“La calidad de vida de una persona con autismo depende del conocimiento que la sociedad tenga de esta”. Theo Peeters.

martes, 24 de febrero de 2015

Rastrear las inesperadas diferencias de ADN en un mismo cerebro

Se pensaba antes que las secuencias de ADN eran idénticas de una célula a otra, pero se tiene cada vez más información sobre la posible aparición de mutaciones en el desarrollo del cerebro que afecten solo a ciertos grupos de células cerebrales. Una nueva técnica permite hacer por vez primera un seguimiento y mapas de estos sutiles patrones de mutación. Esta capacidad es un avance notable para la investigación genética y proporciona una nueva forma de estudiar tanto el cerebro normal como los aquejados por trastornos cerebrales tales como la epilepsia y el autismo.

Esta técnica, desarrollada en el Boston Children's Hospital (Hospital Pediátrico de Boston), dependiente de la Universidad Harvard en Boston, Estados Unidos, utiliza la secuenciación “profunda” y muy sensible del genoma completo de neuronas individuales, y una nueva tecnología que identifica fragmentos insertados de ADN causados por retrotransposones, uno de los varios tipos de mutaciones llamadas somáticas que pueden aparecer a medida que el cerebro se desarrolla.

Existe mucha diversidad genética de una neurona a otra, y la técnica que el equipo del Dr. Christopher Walsh ha puesto a punto permite averiguar cómo se distribuyen en un cerebro las mutaciones somáticas.

Algunas mutaciones pueden suceder en un lado del cerebro y no en el otro. Algunas pueden estar “agrupadas”, afectando a un solo giro (circunvolución cerebral o elevación separada de otras por “surcos”) del cerebro, alterando solo una pequeña parte de la corteza.

En el estudio se examinó tejido cerebral de un chico de 17 años fallecido que había sido neurológicamente normal, tomando muestras de más de 30 lugares del cerebro.

Las mutaciones cerebrales somáticas, que afectan a solo unas pocas células, pueden ser dañinas, y se han sugerido como posible causa de trastornos en el neurodesarrollo, como el autismo, la epilepsia o la discapacidad intelectual.
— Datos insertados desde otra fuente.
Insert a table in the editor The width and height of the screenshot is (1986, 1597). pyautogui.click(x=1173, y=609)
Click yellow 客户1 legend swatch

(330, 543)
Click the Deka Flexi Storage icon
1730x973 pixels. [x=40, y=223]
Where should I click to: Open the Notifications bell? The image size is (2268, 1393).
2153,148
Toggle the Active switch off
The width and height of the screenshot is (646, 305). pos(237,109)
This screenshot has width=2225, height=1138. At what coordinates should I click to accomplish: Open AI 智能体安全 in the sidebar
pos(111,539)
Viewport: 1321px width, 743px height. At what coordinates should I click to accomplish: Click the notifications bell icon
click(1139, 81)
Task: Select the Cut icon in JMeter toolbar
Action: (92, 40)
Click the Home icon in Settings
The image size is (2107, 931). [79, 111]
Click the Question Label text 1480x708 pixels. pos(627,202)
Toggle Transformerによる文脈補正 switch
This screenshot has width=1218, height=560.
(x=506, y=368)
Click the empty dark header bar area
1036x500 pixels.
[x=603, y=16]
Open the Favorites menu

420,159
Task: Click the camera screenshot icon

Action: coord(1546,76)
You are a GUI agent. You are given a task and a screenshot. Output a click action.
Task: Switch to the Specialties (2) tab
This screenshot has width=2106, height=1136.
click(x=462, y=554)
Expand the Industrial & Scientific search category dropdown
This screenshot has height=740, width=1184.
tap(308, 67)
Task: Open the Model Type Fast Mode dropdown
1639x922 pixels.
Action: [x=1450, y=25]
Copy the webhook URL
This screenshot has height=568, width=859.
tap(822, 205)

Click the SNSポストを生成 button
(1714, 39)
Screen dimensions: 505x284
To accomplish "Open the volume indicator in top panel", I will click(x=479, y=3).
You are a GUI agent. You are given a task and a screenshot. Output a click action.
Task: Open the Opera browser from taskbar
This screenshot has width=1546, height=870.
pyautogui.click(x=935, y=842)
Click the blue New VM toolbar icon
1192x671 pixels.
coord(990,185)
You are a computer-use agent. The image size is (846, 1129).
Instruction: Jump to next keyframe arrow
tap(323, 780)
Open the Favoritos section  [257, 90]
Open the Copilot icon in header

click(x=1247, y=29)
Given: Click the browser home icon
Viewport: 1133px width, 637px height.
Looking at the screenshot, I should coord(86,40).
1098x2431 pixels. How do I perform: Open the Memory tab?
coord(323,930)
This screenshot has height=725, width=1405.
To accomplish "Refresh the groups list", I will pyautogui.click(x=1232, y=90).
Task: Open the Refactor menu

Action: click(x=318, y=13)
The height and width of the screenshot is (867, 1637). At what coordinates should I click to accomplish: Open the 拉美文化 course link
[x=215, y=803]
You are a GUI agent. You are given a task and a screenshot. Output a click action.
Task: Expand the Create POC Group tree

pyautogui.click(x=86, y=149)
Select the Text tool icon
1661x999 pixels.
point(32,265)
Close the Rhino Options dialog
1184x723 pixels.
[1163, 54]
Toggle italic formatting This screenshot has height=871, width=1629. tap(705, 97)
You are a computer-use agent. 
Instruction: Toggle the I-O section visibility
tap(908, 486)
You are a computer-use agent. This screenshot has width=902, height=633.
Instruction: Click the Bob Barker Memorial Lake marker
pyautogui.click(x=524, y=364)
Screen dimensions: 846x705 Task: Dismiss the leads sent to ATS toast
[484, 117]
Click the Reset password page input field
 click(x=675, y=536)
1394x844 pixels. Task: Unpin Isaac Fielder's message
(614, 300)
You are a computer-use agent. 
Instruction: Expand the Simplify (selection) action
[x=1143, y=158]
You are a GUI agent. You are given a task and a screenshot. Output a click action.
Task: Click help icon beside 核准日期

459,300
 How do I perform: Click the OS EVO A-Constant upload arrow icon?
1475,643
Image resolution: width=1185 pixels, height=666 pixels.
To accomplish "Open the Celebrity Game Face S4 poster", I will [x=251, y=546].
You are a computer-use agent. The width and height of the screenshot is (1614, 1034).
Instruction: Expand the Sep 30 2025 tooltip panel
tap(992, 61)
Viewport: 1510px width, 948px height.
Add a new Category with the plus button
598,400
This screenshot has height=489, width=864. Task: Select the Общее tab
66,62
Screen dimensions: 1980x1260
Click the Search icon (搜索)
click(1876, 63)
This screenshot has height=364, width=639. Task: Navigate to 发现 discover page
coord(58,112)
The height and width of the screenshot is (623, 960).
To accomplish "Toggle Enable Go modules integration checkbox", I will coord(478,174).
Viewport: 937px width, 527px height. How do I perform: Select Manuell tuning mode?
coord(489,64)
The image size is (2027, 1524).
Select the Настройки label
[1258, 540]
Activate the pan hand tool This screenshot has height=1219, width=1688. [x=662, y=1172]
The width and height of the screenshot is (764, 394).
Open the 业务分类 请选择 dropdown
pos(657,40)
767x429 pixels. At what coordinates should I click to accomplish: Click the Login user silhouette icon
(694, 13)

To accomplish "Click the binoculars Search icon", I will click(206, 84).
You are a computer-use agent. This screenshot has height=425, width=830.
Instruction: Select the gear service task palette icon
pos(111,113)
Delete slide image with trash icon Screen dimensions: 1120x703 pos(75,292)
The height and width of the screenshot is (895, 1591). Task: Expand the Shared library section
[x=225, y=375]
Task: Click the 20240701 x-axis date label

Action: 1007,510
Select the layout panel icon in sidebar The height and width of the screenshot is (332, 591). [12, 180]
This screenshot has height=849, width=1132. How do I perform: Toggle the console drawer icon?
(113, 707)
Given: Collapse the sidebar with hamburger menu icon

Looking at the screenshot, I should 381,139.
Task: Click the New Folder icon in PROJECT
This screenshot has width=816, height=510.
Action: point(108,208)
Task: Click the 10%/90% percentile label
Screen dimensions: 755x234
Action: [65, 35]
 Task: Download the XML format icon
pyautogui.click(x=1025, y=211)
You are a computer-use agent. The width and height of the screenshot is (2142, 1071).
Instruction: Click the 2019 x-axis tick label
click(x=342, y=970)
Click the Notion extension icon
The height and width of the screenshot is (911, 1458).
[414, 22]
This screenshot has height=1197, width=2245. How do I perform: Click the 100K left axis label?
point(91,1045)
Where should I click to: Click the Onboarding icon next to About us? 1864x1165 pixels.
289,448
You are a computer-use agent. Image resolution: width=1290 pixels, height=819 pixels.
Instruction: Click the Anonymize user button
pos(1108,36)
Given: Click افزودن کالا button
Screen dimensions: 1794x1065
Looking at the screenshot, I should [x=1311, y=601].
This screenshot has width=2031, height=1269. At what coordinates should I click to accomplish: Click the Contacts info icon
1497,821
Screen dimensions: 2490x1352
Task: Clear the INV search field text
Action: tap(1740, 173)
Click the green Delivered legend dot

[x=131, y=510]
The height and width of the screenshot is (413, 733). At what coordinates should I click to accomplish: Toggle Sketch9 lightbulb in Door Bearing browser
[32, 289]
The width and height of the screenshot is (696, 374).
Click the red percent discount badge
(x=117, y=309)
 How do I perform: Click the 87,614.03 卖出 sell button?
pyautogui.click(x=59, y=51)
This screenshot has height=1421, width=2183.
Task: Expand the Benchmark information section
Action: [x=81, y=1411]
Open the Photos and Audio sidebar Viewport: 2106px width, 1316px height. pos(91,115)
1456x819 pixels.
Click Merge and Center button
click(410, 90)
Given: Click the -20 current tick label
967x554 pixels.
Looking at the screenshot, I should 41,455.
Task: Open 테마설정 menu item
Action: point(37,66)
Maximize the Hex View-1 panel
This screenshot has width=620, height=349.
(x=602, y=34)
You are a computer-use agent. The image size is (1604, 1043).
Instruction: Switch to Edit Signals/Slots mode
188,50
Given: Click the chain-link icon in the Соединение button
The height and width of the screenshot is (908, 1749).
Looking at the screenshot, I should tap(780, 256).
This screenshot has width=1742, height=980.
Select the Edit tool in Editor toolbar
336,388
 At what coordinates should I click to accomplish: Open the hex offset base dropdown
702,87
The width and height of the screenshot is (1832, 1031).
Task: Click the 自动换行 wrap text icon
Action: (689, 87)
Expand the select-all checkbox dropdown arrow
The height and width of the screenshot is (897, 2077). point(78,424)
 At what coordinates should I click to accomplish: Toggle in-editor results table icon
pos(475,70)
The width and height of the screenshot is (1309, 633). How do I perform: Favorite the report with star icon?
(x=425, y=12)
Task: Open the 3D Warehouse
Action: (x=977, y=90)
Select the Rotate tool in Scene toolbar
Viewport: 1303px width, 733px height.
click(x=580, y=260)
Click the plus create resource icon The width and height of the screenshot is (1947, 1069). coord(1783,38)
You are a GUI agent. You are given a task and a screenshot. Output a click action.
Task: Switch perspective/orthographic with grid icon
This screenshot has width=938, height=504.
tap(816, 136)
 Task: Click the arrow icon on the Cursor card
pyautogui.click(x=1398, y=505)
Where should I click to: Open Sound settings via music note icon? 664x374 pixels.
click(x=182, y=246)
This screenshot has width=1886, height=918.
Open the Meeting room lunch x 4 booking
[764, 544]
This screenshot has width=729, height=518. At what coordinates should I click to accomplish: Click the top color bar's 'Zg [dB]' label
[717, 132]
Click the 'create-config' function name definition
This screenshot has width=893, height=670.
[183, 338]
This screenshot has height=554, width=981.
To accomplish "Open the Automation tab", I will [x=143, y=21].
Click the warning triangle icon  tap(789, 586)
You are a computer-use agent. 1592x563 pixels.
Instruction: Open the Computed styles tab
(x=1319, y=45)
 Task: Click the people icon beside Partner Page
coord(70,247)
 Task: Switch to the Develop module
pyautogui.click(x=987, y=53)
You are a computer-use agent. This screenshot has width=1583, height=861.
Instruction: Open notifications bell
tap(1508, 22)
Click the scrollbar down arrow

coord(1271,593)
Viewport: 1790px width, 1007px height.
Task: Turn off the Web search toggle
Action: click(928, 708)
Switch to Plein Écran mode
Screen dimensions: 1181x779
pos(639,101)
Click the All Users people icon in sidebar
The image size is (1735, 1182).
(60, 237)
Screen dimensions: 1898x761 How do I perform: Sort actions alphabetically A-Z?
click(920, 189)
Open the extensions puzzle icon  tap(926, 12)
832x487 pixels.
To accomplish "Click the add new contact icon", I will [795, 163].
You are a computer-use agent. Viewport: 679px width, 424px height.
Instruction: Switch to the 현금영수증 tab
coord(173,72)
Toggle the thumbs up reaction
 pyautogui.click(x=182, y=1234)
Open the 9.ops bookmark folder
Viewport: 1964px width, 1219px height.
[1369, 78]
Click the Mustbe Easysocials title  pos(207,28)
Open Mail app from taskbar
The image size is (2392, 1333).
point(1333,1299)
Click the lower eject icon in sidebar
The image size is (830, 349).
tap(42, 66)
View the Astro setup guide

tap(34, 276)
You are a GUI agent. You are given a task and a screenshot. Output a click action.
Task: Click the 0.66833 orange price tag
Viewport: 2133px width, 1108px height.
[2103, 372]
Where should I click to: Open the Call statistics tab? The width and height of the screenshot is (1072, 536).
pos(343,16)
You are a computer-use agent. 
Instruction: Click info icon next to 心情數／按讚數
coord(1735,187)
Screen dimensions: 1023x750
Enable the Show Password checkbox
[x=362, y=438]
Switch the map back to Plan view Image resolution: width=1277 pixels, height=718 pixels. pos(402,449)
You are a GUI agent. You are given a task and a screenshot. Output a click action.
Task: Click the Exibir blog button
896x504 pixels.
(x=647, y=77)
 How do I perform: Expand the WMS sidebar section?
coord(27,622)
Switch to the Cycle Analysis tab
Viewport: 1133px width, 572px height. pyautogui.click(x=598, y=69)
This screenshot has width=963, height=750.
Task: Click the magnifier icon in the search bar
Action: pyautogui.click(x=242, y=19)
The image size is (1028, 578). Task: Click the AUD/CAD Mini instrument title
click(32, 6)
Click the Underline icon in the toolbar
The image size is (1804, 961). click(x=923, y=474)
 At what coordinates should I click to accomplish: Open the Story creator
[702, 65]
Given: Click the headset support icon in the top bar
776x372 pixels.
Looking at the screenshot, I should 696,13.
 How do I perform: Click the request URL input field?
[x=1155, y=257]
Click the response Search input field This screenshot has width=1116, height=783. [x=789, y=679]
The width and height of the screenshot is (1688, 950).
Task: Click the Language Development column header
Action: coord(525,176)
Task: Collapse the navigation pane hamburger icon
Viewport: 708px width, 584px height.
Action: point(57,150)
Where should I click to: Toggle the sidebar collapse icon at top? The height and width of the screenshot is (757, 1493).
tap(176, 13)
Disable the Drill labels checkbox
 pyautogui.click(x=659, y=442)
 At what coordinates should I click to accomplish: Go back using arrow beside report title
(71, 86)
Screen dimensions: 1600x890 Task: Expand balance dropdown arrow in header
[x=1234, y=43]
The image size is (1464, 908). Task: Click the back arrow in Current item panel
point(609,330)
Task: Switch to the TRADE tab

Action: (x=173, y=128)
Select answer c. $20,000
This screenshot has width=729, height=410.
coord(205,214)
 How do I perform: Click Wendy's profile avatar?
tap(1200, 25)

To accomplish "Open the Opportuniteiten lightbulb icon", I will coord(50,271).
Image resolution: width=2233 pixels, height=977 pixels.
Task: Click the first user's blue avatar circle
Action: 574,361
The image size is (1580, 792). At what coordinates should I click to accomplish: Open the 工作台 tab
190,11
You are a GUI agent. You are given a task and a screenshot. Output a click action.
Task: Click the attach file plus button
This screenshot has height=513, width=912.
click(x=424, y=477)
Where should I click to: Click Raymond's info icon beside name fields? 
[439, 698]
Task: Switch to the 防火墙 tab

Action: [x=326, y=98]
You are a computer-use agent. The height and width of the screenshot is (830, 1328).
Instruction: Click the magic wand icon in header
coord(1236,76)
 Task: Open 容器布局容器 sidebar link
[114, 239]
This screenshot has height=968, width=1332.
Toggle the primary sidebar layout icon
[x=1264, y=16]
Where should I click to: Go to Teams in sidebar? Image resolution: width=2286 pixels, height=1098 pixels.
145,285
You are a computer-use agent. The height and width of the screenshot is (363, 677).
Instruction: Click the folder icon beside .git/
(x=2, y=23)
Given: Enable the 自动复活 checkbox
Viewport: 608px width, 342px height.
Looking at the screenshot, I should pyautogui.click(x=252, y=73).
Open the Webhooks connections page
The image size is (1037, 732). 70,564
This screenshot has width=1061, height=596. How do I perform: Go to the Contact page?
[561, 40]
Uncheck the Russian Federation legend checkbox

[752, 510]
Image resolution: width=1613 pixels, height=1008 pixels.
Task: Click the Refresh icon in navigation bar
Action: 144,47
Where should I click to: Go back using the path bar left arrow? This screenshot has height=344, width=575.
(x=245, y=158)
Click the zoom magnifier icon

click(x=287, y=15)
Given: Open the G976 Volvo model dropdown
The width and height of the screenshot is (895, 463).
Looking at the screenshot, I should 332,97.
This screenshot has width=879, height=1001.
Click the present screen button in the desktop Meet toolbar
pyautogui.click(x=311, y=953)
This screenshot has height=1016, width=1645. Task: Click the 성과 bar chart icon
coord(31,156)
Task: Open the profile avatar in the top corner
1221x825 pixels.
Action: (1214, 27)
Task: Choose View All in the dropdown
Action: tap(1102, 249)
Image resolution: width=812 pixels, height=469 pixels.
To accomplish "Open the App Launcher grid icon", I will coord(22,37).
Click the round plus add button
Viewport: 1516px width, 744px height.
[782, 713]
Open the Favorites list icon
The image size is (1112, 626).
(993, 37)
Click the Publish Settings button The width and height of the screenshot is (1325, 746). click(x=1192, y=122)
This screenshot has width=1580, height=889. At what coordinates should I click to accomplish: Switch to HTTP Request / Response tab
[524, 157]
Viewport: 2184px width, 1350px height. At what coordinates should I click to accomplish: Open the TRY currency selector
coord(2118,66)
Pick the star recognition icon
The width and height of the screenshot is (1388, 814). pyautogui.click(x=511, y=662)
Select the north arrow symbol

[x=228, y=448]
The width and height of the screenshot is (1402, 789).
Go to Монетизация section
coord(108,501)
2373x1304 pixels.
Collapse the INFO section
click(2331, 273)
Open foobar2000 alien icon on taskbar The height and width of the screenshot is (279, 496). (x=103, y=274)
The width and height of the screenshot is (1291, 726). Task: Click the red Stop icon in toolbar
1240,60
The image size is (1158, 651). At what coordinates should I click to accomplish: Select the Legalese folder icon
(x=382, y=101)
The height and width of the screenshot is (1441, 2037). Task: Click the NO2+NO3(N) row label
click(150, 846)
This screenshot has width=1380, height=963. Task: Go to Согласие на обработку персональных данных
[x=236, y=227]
Pero pueden ser también completamente benignas o tener solo un efecto sutil.

Los hallazgos en esta línea de investigación son intrigantes, en palabras de Gilad Evrony del equipo de investigación, porque sugieren que cada cerebro normal podría de hecho ser un mosaico de parcelas diferenciadas entre ellas por la existencia en algunas de mutaciones somáticas, aunque en personas normales la mayoría son probablemente inofensivas o están “silenciadas”. La nueva técnica puede ahora usarse para estudiar los cerebros de personas que murieron de enfermedades neuropsiquiátricas desconocidas, a fin de determinar si las mutaciones somáticas pudieron ser la causa.